横山光輝『伊賀の影丸 半蔵暗殺帳の巻』 「正義」なき忍者ヒーローの殲滅戦

 服部半蔵の屋敷に潜入した飛騨忍群が奪った巻物――それは公開されれば天下が覆されるほどの力を持つものだった。巻物の半分を奪回した公儀側だが、飛騨忍群の猛攻の前に壊滅状態となり、急遽影丸が呼び戻される。これに対して飛騨忍群も増援を招き、伊賀と飛騨の死闘はエスカレートしていくことに……

 『伊賀の影丸』紹介第5弾は、ある意味そのハードさの頂点とも言うべき内容の「半蔵暗殺帳の巻」であります。

 ある晩、服部半蔵の屋敷に潜入した曲者が奪い取った巻物。公儀隠密との死闘によって曲者は倒れ、巻物は奉行所の役人の手に渡るものの、それを知った半蔵は部下に命じて役人の、さらにはそれを手にした北町奉行の命を奪うことに……

 という(忍者)ヒーローものとは到底思えぬ展開から始まるこのエピソード。さらなる争闘の結果、曲者側と公儀側に半々が渡ったその巻物の内容を、半蔵は五代に渡る服部半蔵が代々果たしてきた、公儀の表沙汰に出来ぬ任務を記したものと語ります。
 そして曲者――かつて半蔵とは幾度も激突したという首領・寒月斎が率いる飛騨忍群(飛騨忍者や次のエピソードに登場する飛騨忍群との関係は不明)は、取り潰された主家の恨みを晴らすため、この巻物を手にせんとしていたのであります。

 異常に腕の立つ刑部・久米丸・霧丸・大三郎の四人の飛騨忍群の前に半蔵屋敷の守りは軽々と突破され、窮地に陥った半蔵は、大坂での任務に当たっていた影丸を急遽召還。
 相手の慢心もあり、影丸一人に倒される四人ですが、寒月斎は独眼房兵馬・不知火内膳・大文字冬心・黒夜叉・卍丸の五人の増援を呼び、これに対して半蔵も伊賀地ごく谷の腕利きである梟の甚内・霞の伊三次・天真・十六夜幻之丞・杢兵衛を招き、全面対決が始まることに……

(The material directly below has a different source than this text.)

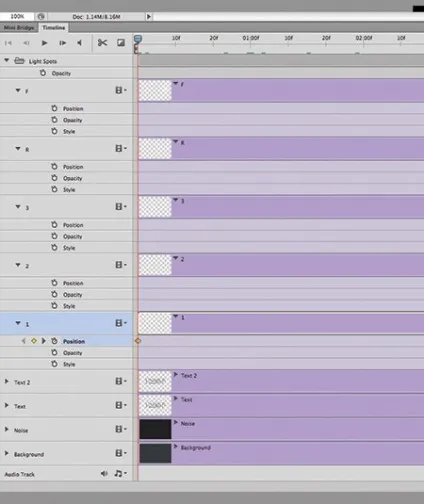The width and height of the screenshot is (424, 504).
Task: Switch to the Mini Bridge tab
Action: (x=19, y=28)
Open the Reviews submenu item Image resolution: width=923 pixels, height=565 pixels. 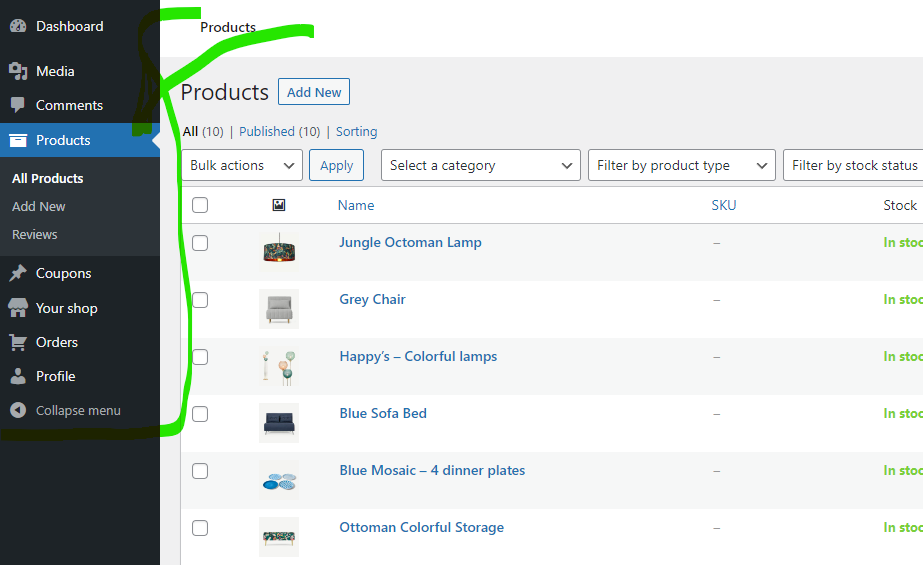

 そんなわけでスタイルは最終的に六対六のトーナメントバトルとなるこのエピソードですが、忍法帖スタイルのバトルを極めた感のある前の「七つの影法師の巻」に比べると、従来の忍者アクションに回帰した感もあります。
 もちろんアクションの充実振りは言うまでもなく、味方側ゲスト忍者も、その操る術の派手さと特殊性もあってかファンに人気の高い梟の甚内をはじめとして、なかなか個性的なのですが――ラストに味方側の代表選手が影丸以外に三人も生き残る点などを見ると、トーナメントバトルはあまり重視していなかったのではないか、という印象もあります。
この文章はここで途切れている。